@xdshi Thank you for taking your time to reply.
Yes, you are correct to a certain degree. I want to only insert new data in the person telephone table if the duplicated candidate contains unique values. So, I will first need to identify the duplicate records based on telephone numbers, then from this duplication list I will need to establish which record from the duplication will be master and which will be child- depending on various scenarios, but as an example, let say latest activity against the record is classed as master. If the record contains same value in this case telephone number, then skip insert, otherwise insert new data in Master record (person telephone table), then remove child data or perhaps overwrite one of the values to "merged" in order to carry out deletion at later stage.
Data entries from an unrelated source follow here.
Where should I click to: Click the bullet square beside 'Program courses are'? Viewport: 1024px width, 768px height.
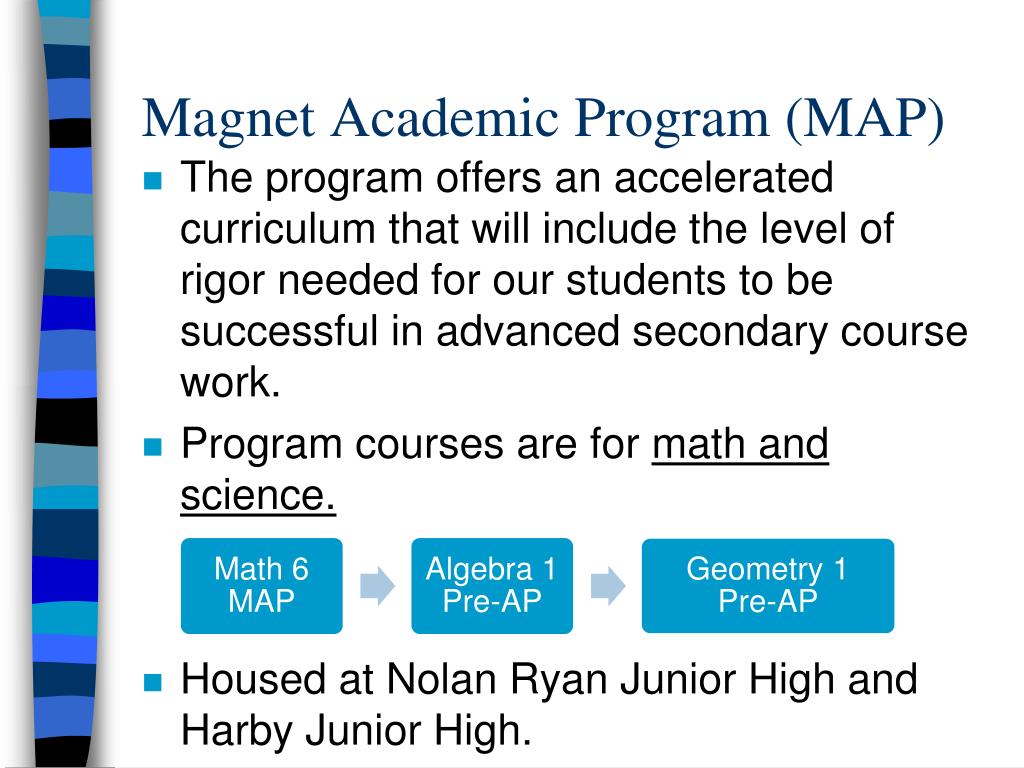[x=152, y=446]
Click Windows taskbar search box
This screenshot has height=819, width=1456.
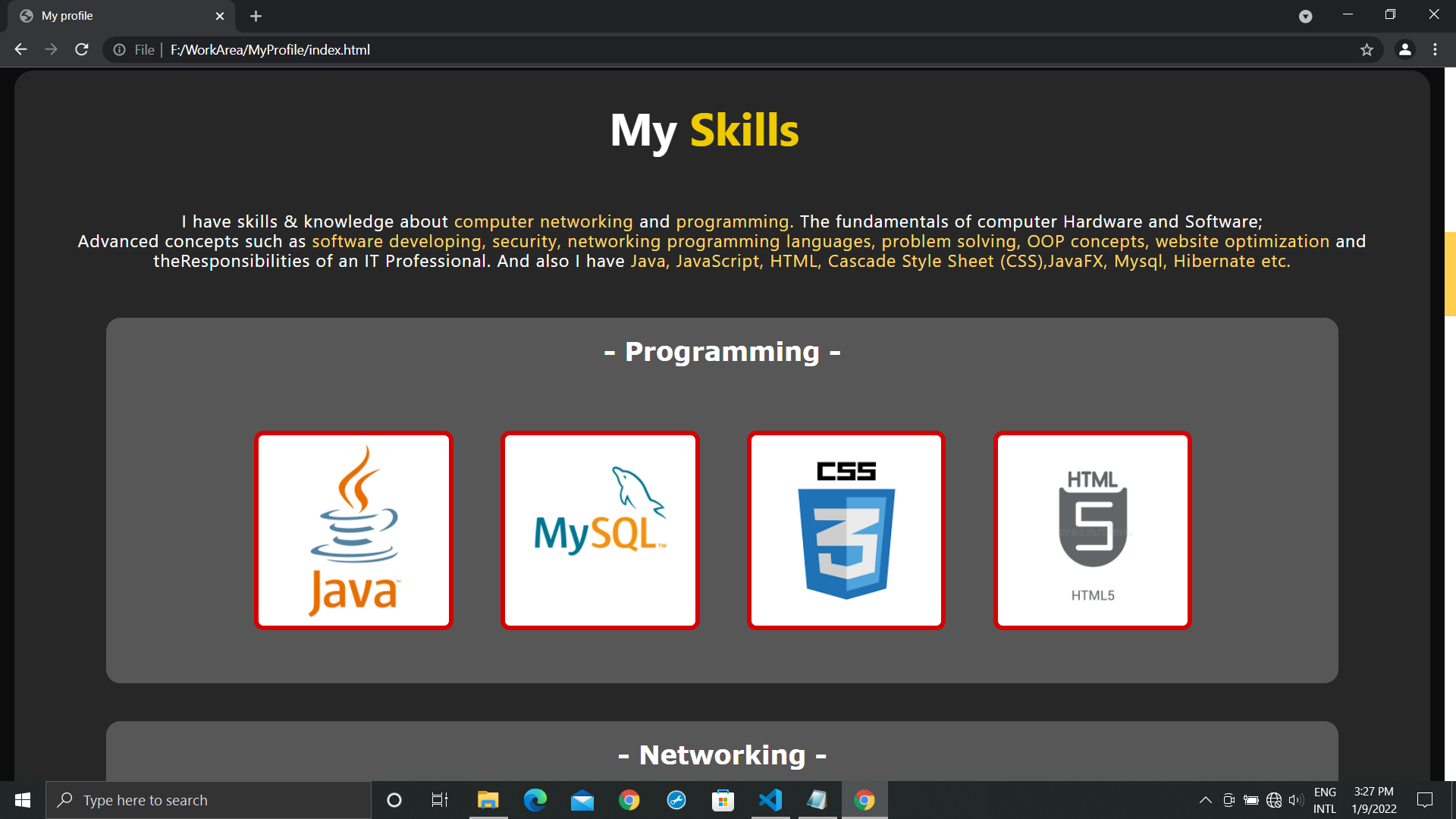[x=209, y=800]
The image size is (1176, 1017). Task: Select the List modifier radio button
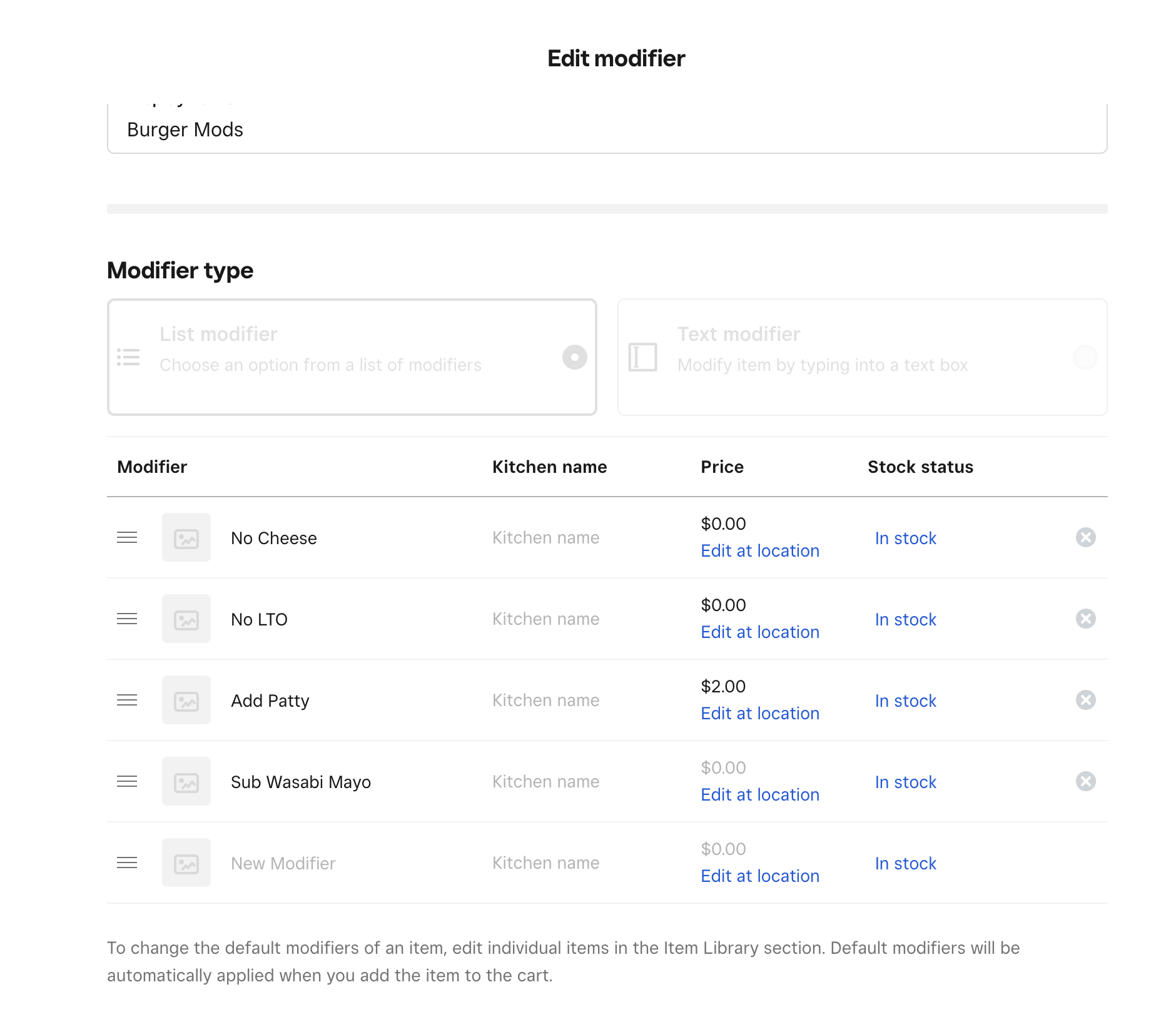(x=574, y=357)
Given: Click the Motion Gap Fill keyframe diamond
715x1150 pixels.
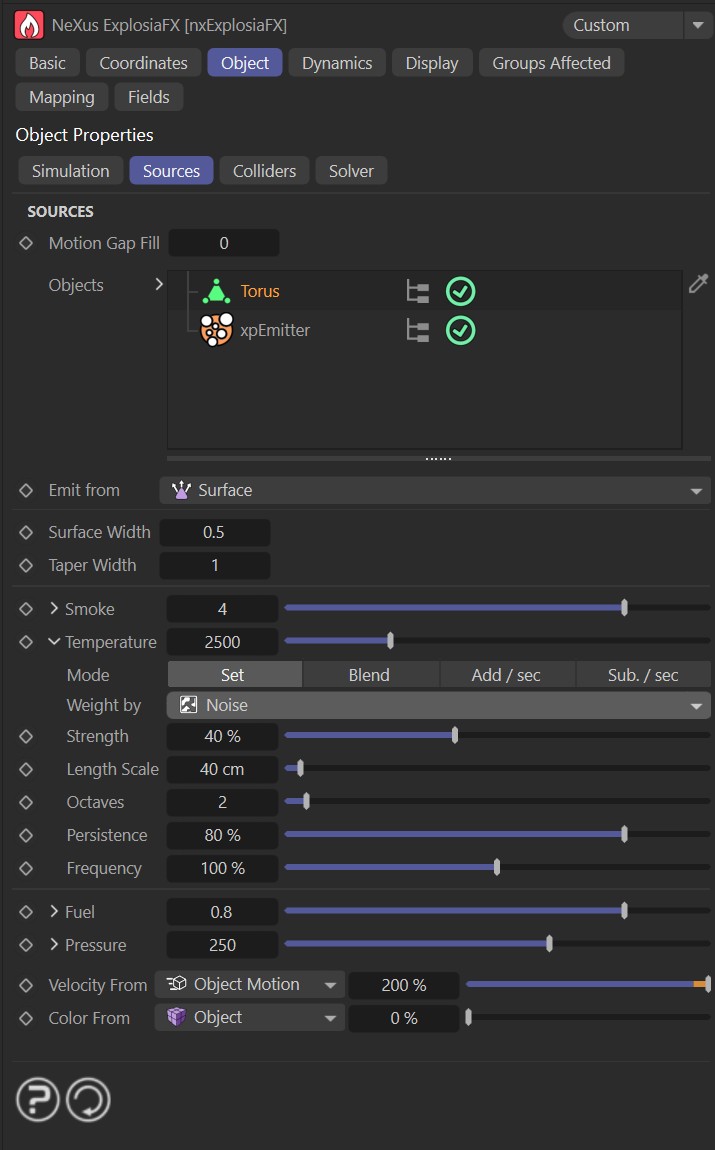Looking at the screenshot, I should pos(26,243).
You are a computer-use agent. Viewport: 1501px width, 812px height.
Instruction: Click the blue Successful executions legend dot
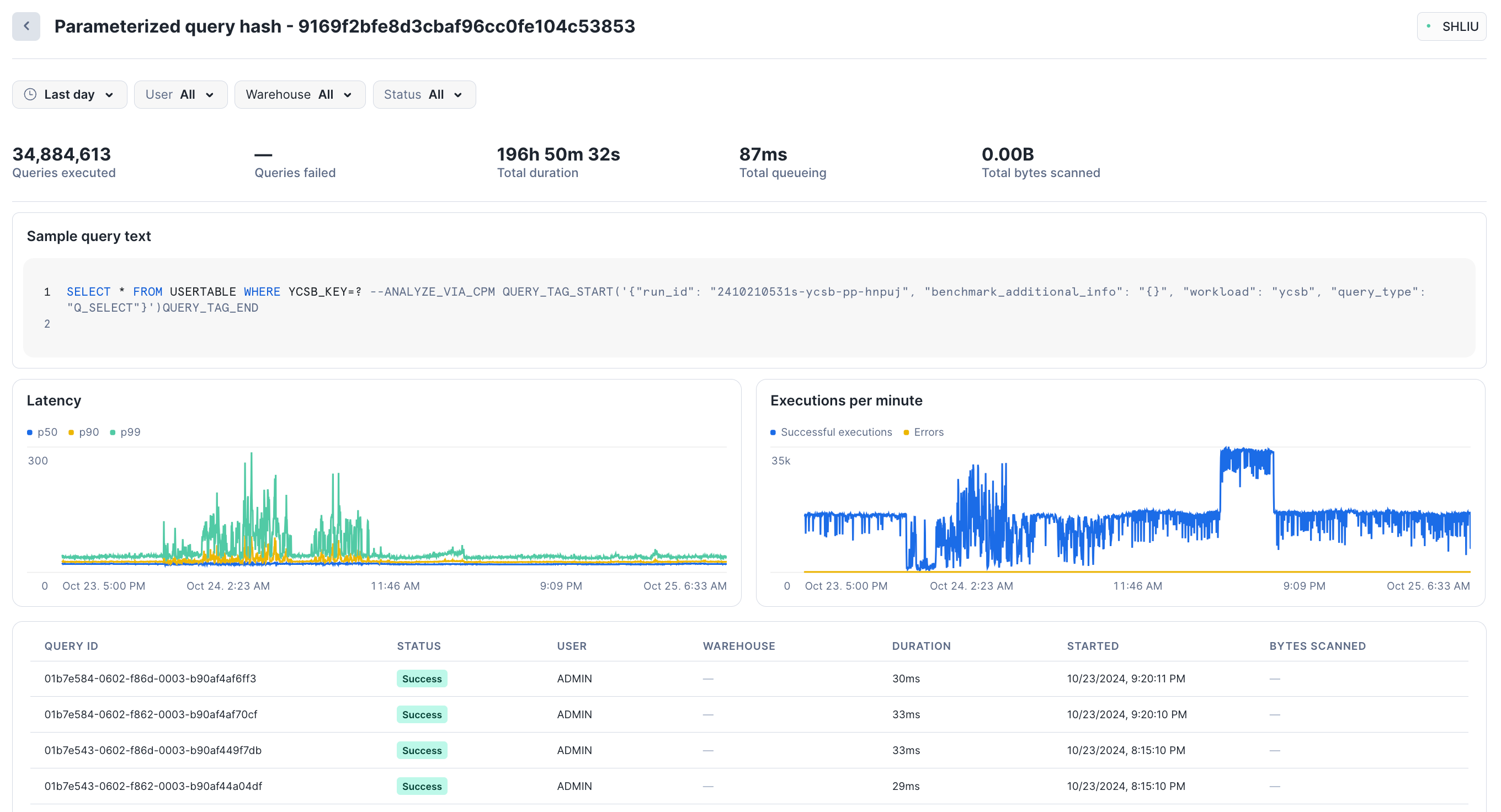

In order to identify duplicates I would have written query in the talend, however, I do not think this will help, as this will only pull through records where the numbers are same, I want duplication but also to see additional numbers against the record.
select
if(act.actDate >b.duplicateDate,'Master',
if(b.duplicateDate > act.actDate,'Master','Child')) Classification
,if(act.actDate >b.duplicateDate,a.PersonID,
if(b.duplicateDate > act.actDate,b.duplicateID,'Unsure')) ClassificationID
,concat(p.firstname,' ',p.surname) name
,a.PersonID
,a.CleanedTelephoneNumber
,b.duplicateName
,b.duplicateID
,b.duplicateTele
, act.actDate
,b.duplicateDate
from person_telephone a
join person p on p.PersonID = a.PersonID
join candidate c on c.Candidate_ID = p.PersonID
join
(
select
t.PersonID duplicateID,CleanedTelephoneNumber duplicateTele,concat(p.firstname,' ',p.surname) duplicateName,p.firstname,p.surname, act.actDate duplicateDate
from person_telephone t
join person p on p.PersonID = t.PersonID
join candidate c on c.Candidate_ID = p.PersonID
left join
(
select
j.JournalItemId
,j.ItemCreationDate actDate
,mx.can
from journal_item j
join
(
select max(je.journalitemid) ID
,je.actionid can
from journal_entity je
join journal_item j on j.JournalItemId = je.JournalItemId
where EntityType = 1
#and je.ActionId = 87009
group by je.ActionId
) mx on mx.id = j.JournalItemId
) act on act.can = c.candidate_id
) b
on b.duplicateTele = a.TelephoneNumber and b.duplicateID <> a.PersonID and b.surname = p.Surname and b.firstname = p.FirstName
left join
(
select
j.JournalItemId
,j.ItemCreationDate actDate
,mx.can
from journal_item j
join
(
select max(je.journalitemid) ID
,je.actionid can
from journal_entity je
join journal_item j on j.JournalItemId = je.JournalItemId
where EntityType = 1
#and je.ActionId = 87009
group by je.ActionId
) mx on mx.id = j.JournalItemId
) act on act.can = c.candidate_id
limit 10
;
Now from that I want only the unique phone number from child to go into master record in the person telephone table.
**Note: all our tables have auto incremented PK therefore the two duplicate records will contain different ID**
I hope this makes sense.